** Opening THE RECORDS block **
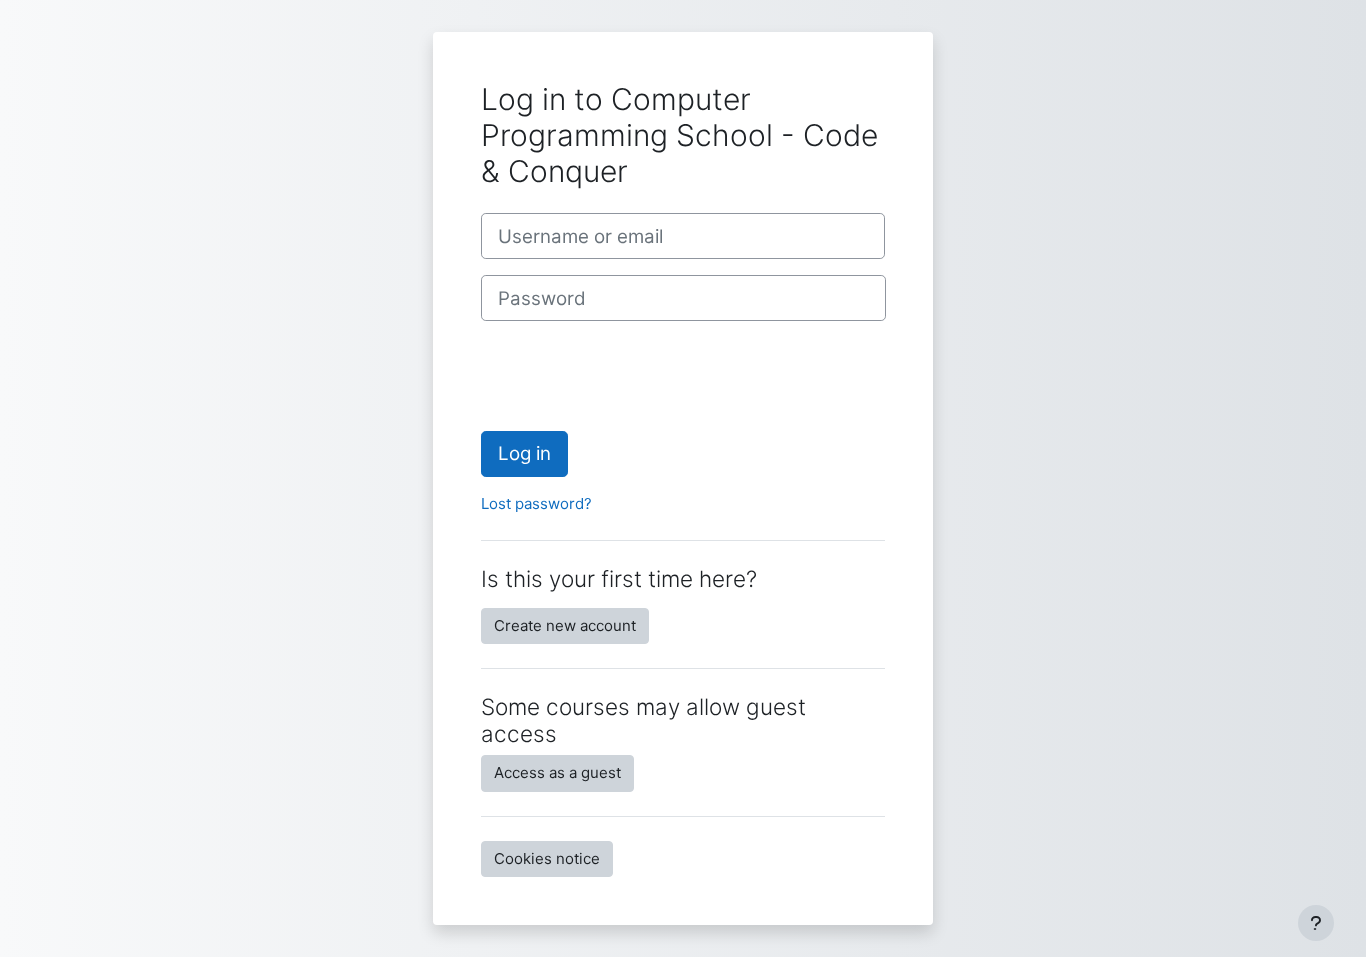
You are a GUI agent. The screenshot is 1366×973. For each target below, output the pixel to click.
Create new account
** Closing THE RECORDS block **
** Opening THE RECORDS block **
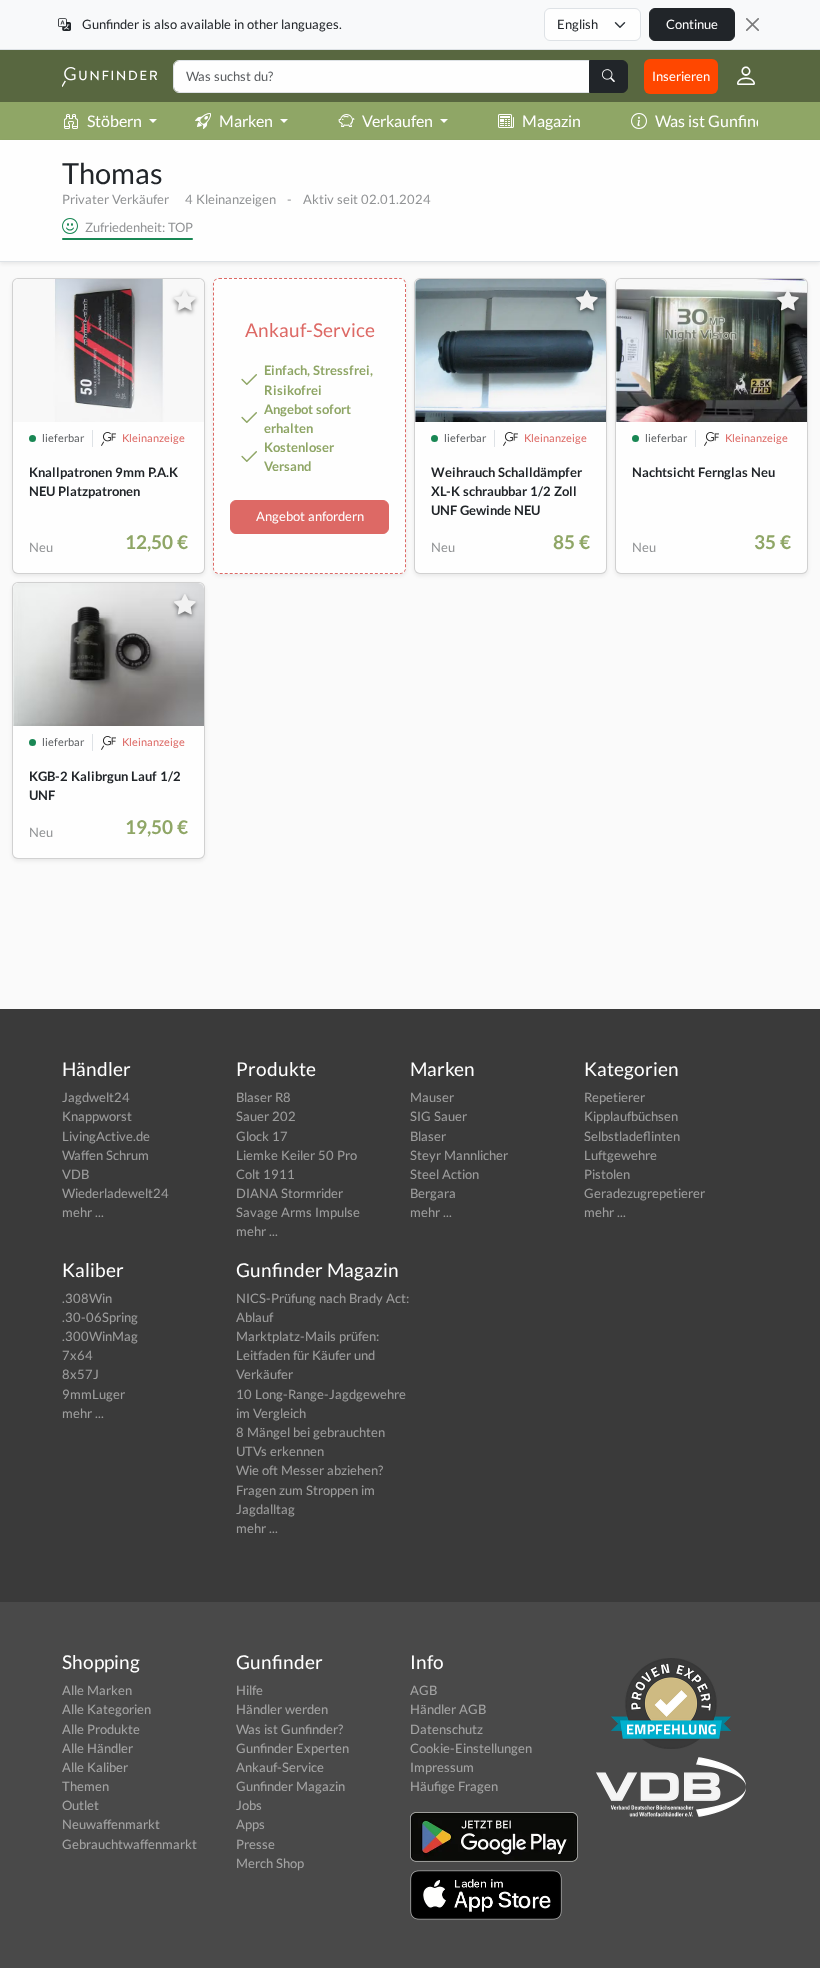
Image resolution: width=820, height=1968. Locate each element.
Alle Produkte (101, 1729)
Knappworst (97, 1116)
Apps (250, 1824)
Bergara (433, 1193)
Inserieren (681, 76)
** Closing THE RECORDS block **
** Opening THE RECORDS block **
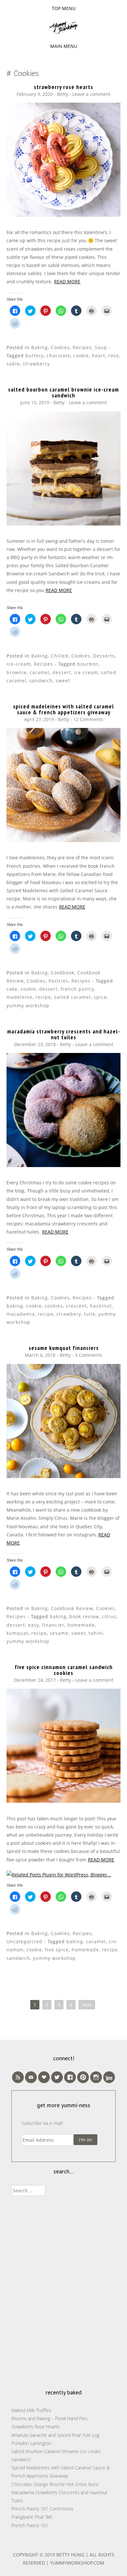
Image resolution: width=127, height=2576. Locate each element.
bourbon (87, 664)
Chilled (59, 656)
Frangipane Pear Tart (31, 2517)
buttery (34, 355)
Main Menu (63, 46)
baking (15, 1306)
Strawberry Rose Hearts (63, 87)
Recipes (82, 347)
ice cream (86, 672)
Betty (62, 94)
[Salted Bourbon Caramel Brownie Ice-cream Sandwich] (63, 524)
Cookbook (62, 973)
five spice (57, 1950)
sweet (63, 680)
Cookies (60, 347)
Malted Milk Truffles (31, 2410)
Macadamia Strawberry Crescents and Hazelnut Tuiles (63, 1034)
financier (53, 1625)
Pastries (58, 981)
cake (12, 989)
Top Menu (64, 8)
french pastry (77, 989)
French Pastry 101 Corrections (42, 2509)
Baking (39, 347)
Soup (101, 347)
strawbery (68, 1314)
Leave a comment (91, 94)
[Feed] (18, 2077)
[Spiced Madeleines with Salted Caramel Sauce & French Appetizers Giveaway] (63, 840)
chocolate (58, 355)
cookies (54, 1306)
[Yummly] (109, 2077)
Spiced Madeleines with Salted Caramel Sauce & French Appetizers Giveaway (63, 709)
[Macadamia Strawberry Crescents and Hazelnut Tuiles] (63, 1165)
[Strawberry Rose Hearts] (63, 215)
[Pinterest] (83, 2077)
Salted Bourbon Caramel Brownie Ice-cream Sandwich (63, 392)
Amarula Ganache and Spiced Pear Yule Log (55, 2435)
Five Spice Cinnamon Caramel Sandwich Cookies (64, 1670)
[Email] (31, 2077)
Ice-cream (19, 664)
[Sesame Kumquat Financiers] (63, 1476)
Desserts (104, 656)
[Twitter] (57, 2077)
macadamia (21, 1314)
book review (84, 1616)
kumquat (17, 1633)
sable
** Closing THE RECORDS block **
WHAT THE TASK REQUIRES: Only lines with the word "Madeleines" belong in the answer; copy each of them from the material above.

ANSWER SECTION:
[Spiced Madeleines with Salted Caramel Sauce & French Appetizers Giveaway] (63, 840)
Spiced Madeleines with Salted Caramel Sauce & French Appetizers Giveaway (63, 709)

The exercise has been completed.